É certo que outros desdobramentos poderiam ser aventados, como a entrada do Hezbollah no conflito, e mesmo do governo sírio e dos houthis do Iêmen. Mas é bem pouco provável que esse cenário se estabeleça, o próprio Irã já afirmou que sua ação de represália contra o ataque de sua representação diplomática foi concluída. Cabe, nesse momento, os Estados Unidos fazerem o Estado de Israel perceber que deve assimilar os ataques que sofreu e não escalar o conflito.
FÓRUM: Há possibilidade de uma guerra nuclear entre os dois países?

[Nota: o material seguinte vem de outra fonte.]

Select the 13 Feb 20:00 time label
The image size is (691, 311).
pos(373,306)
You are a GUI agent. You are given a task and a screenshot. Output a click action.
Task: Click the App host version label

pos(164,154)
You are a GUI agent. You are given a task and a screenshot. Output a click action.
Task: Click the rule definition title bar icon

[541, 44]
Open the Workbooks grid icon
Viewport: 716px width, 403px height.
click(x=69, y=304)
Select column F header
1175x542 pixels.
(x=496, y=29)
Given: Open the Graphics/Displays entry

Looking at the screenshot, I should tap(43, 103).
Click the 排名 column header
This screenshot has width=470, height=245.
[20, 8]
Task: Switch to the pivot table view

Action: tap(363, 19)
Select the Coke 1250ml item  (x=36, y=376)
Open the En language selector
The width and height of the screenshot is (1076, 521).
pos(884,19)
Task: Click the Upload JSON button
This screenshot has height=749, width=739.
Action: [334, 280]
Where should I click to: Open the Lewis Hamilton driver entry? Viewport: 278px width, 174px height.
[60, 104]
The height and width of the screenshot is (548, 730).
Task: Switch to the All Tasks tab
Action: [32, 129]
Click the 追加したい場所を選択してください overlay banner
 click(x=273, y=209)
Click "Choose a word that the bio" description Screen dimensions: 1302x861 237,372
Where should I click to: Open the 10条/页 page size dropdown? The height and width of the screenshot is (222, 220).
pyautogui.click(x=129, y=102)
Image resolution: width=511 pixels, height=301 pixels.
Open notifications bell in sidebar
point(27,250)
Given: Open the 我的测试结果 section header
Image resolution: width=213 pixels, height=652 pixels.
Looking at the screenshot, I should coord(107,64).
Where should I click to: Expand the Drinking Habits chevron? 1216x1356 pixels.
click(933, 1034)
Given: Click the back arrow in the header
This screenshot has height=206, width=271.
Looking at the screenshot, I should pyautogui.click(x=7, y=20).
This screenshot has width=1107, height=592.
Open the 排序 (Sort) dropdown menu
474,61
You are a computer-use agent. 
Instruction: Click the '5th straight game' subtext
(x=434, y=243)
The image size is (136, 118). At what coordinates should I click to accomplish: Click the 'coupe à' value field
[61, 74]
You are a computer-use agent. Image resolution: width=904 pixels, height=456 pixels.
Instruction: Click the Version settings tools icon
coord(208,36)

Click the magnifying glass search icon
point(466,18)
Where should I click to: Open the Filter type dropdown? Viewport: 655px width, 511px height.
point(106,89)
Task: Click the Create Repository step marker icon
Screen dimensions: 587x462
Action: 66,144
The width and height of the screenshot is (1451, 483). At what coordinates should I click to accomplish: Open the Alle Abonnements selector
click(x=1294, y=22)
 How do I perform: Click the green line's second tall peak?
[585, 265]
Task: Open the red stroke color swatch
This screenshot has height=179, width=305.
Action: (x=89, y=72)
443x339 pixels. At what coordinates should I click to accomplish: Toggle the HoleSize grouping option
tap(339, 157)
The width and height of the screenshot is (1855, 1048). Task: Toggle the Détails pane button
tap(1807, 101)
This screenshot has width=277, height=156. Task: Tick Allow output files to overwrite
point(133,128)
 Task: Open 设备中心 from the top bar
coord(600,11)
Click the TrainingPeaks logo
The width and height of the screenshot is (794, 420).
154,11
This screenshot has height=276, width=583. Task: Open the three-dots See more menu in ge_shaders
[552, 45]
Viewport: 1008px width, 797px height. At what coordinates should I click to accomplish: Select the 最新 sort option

Renatho Costa: Bem pouco provável. Uma resposta de Israel utilizando armas nucleares significaria a quebra de um paradigma das relações internacionais, Depois de os Estados Unidos utilizarem armas nucleares contra o Japão, no final da Segunda Guerra Mundial, elas passaram a ser um instrumento de dissuasão.
O Estado de Israel, se viesse a utilizar suas armas, teria praticamente o mundo islâmico contra si, independentemente de serem xiitas ou sunitas, além de perder o apoio de parte das potências ocidentais, que alertam os russos sobre a utilização desse armamento e estariam apoiando os israelenses. Não seria possível manter o apoio de quem vier a utilizar armas nucleares, ainda mais quando o que o Irã fez foi simplesmente revidar um ataque sofrido.
O maior receio dos israelenses é que o Irã alcance a tecnologia do armamento nuclear e nunca mais seja vulnerável. Não é porque o governo iraniano seja diferente do turco, do saudita ou de algum dos emirados, na verdade, o risco – para os israelenses – é que o Irã se torne inviolável. Esse é o papel dos armamentos nucleares nos dias de hoje. O caso clássico é a Coreia do Norte, que consegue manter-se inviolável devido ao seu poderio nuclear. Em certa medida, é do que os ucranianos mais lamentam, se tivessem mantido sua capacidade nuclear e não tivessem “acreditado em promessas”, dificilmente a Rússia teria invadido o país.